Warum also mehr als 17 Söckchen stricken?
Damit sie sich nachher drum streiten, wer noch ein zweites leeren darf?

So habe ich heute die Wolle, die noch übrig ist, mit der Anleitung in ein Tütchen gepackt und beiseite gelegt. Ein Projekt weniger ...

Anna hat es mir sehr gedankt, denn sie hatte schon ganz wundgeriebene Fingerchen. Auch Torvalds zuverlässige Versorgung mit Rømmegrøt half da wenig. So ist sie froh, Euch heute ihr Werk präsentieren zu dürfen:


Natürlich hat sie sich im Zuge der großen Aktion auch ihren Nissemann und sich selbst bedacht.
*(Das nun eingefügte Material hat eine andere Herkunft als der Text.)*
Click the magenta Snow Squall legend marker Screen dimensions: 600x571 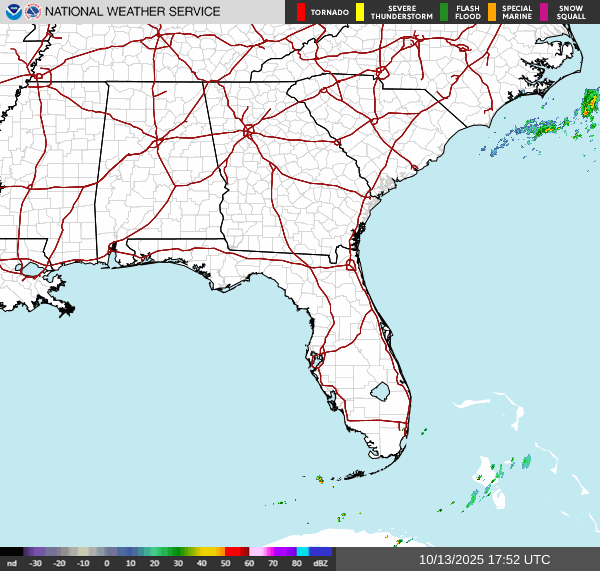[x=545, y=12]
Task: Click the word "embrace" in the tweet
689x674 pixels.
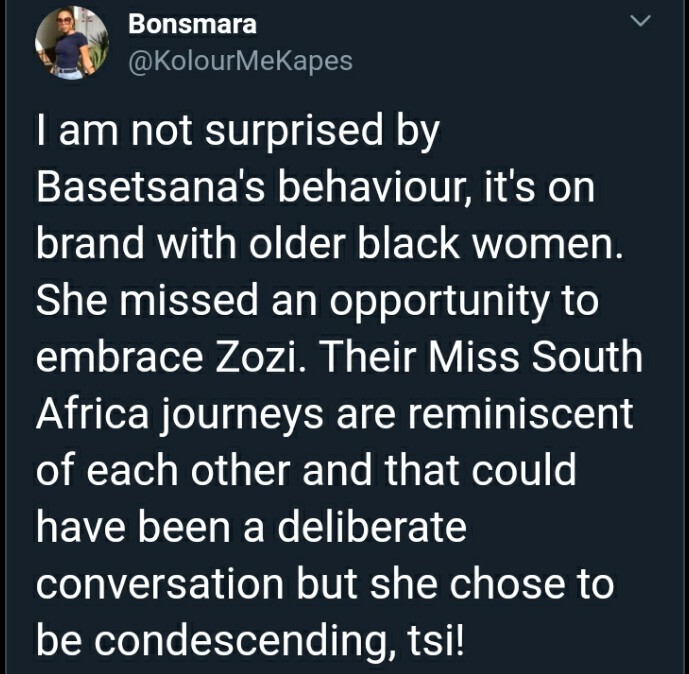Action: 120,356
Schaut nur mal ihre Mützen, Handschuhe und Strümpfchen an! Selbst Annas Schuhe sind selbstgefilzt (nicht von mir dieses Mal).

Und hier noch einmal ein tiefer Blick in ihre norwegische Truhe:


Nun sind die Eltern aus meiner Klasse dran, die die Söckchen füllen dürfen. Dann kommen sie an einen dicken Adventskranz unter der Decke. Die Süßen wissen noch nichts davon ... es soll eine Überraschung sein! ... pssssssst ...
Na, Nadja? Hast Du sie gezählt? Ja, es sind nur 16, aber an dem 17. vernähen wir gerade die Fäden. - Und? Wie weit bist Du?
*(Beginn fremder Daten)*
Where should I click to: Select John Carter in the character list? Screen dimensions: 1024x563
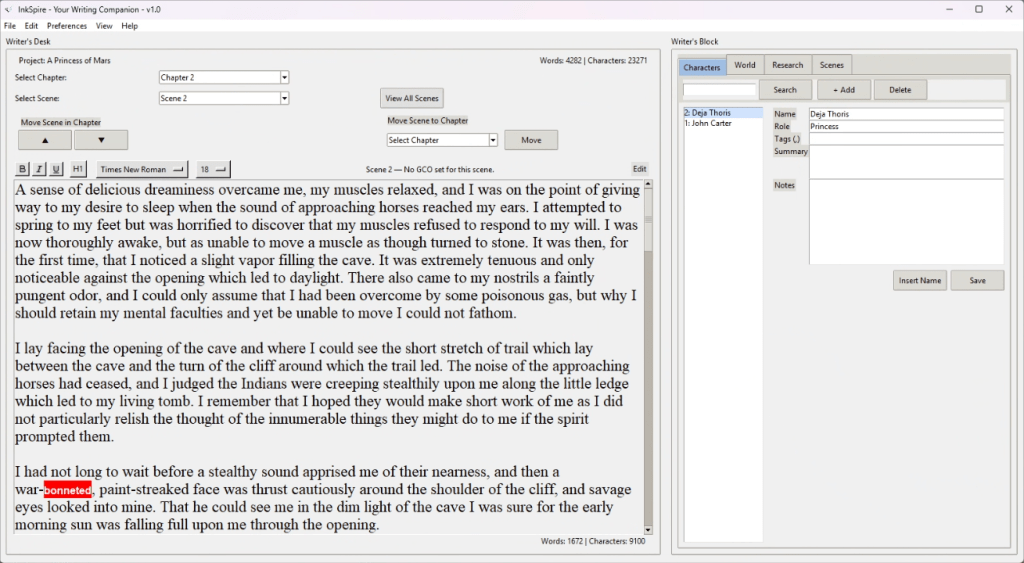711,124
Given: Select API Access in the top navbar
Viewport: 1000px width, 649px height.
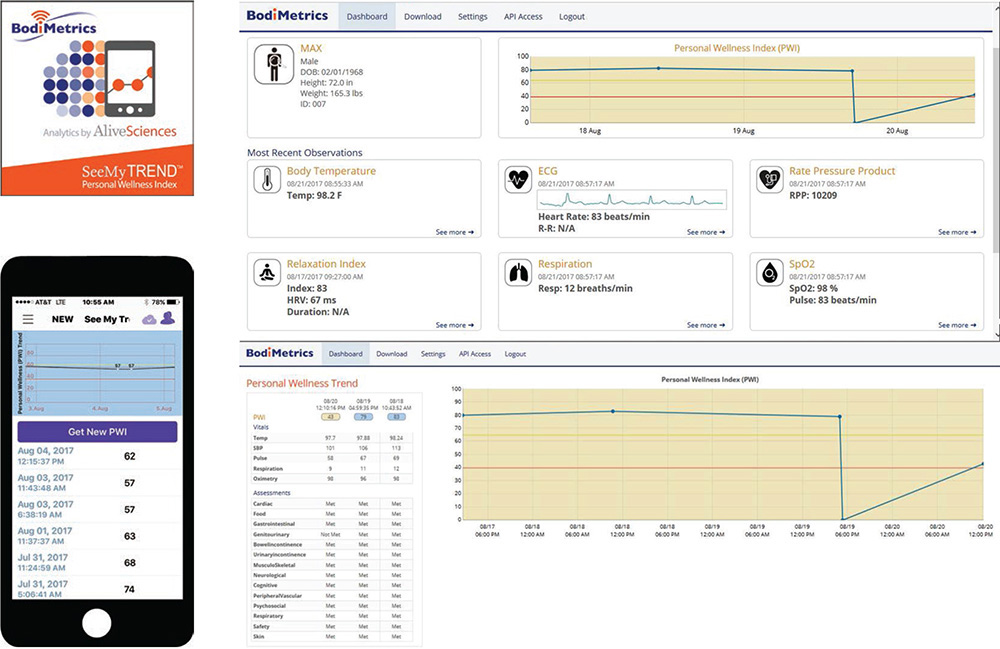Looking at the screenshot, I should (522, 17).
Donnerstag, 12. November 2009

Anekdötchen aus dem Schulalltag

Es ist Unterrichtsschluss.
Ein süßer kleiner Kerl räumt noch seine Sachen auf.
Wir unterhalten uns noch ein bisschen über die neue Lehrerin,
die in meiner Klasse Vertretung macht.
Ich frage ihn:
"Sag mal, was habt ihr denn bei Frau K.?"
Antwort:
"Lerrigohn."

Na?
Kommst Du drauf, welches Fach er bei ihr hat?

Kalte Hundeschnauze

Ein Retrokuchen ... vermutlich kennt Ihr ihn alle: Kalte Hundeschnauze.
Eine Schichtung aus Keksen und Schokolade.
Hier die Zutaten im Bild.
Und so sieht das Ergebnis aus:




Na? Welcher ist schöner? Der für den Rettungsring um die Hüften oder der für den Hals?
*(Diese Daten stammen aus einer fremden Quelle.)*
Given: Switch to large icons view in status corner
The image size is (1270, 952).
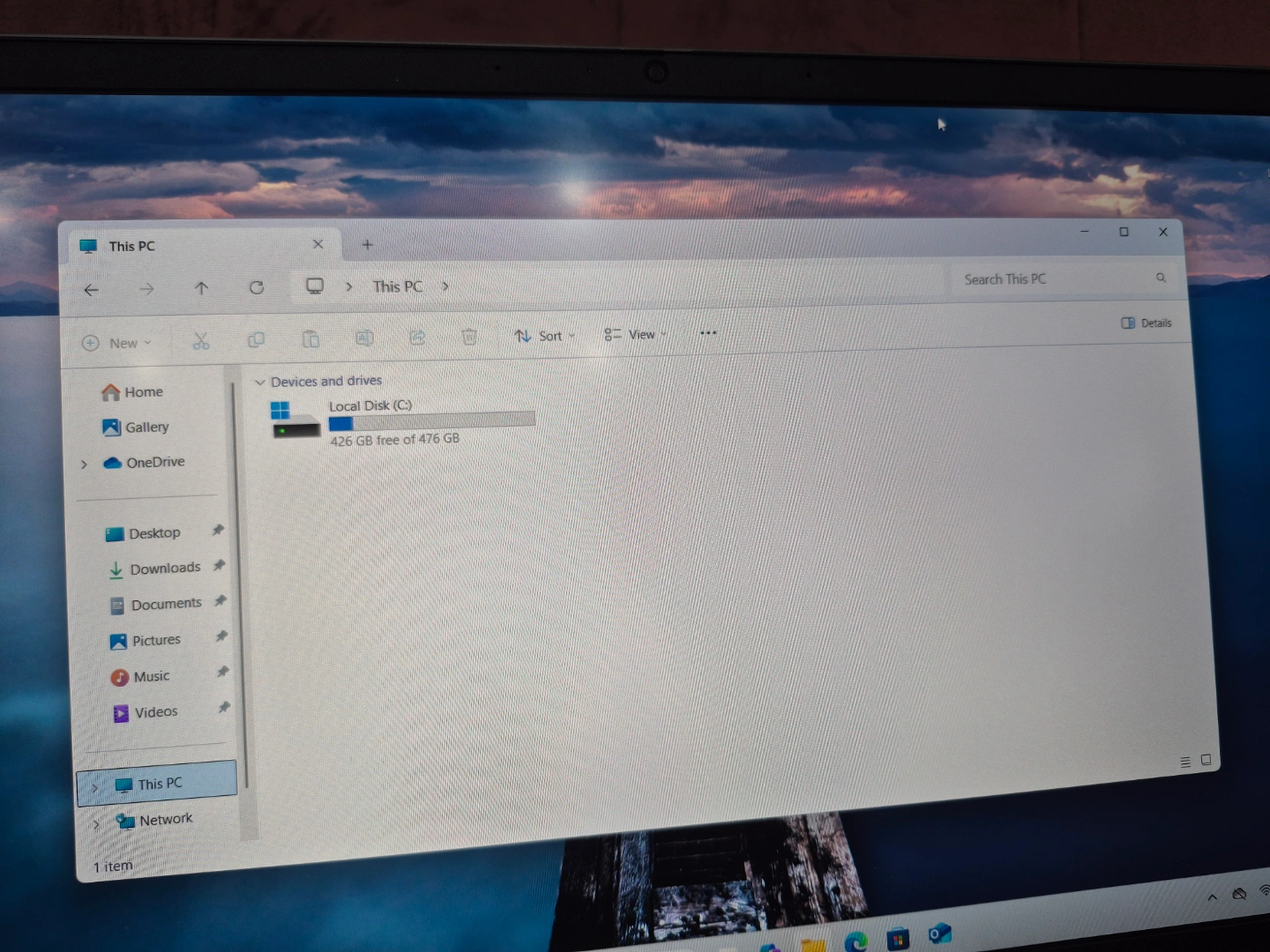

Ich kann momentan gar nicht genug bekommen von dieser hirnlosen Nadelei. Es ist immer so schön spannend, wie die nächsten Zentimeter aussehen werden.
Meine linke Kollegin im Lehrerzimmer war heute Morgen ganz aufgebracht, als ich sagte, ich wolle den Schal meinem Vater zu Weihnachten schenken.

Warum?

Hier, schaut selbst:

Nein, der Ponchopulli ist nicht selbst genadelt. Den habe ich selbst gekauft, obwohl ... ich habe auch schon herumgesponnen, wie man den nachstricken könnte. Jedenfalls hatte ich den heute Morgen an! Den Schal behalten? Kommt nicht in Frage! Dann wird eben noch einer gestrickt ... endless mindless knitting ...

Mittwoch, 11. November 2009

Mendelsche Vererbungslehre für zwei Schokobälle

Was dabei herauskommt, wenn sich ein Blaumann und eine Rotfrau vereinen, habt Ihr ja nun gesehen.
Doch nun kommt eine ganz konventionelle Verbindung zweier Wesen ein und derselben Rasse, die da heißt: Zauberball Schoko-Crème.
Es ist schon jetzt ziemlich spannend, was für ein Farbverlauf sich ergeben wird, wenn zwei gleichfarbige Schokobälle sich kreuzen. Sollte ich nochmal nach den Mendelschen Vererbungsregeln schauen um zu sehen, wie das Schalkindchen aussehen kann? ;-)
In den ersten Reihen jedenfalls zeigt es ein recht kontrastreiches Gesicht und fließt dann plötzlich zusammen in einen beigefarbigen Einheitssee, dem ein sanfter Kontrast zwischen Naturweiß und Beige entsteigt. Das erhält die Spannung beim Stricken ... ob wohl im gesamten Verlauf sich auch mal ein tiefdunkler Schokoladensee entwickeln wird? Oder eine dicke Schicht Schlagsahne?


Wenn man das Bild anklickt, tanzen in dem kontrastreichen Abschnitt lauter kleine Kinderchen Ringelreihen, wie man sie aus diesen Faltscherenschnitten kennt:

Mögen sie meinem lieben "alten Herrn" die kalten Wintertage aufhellen!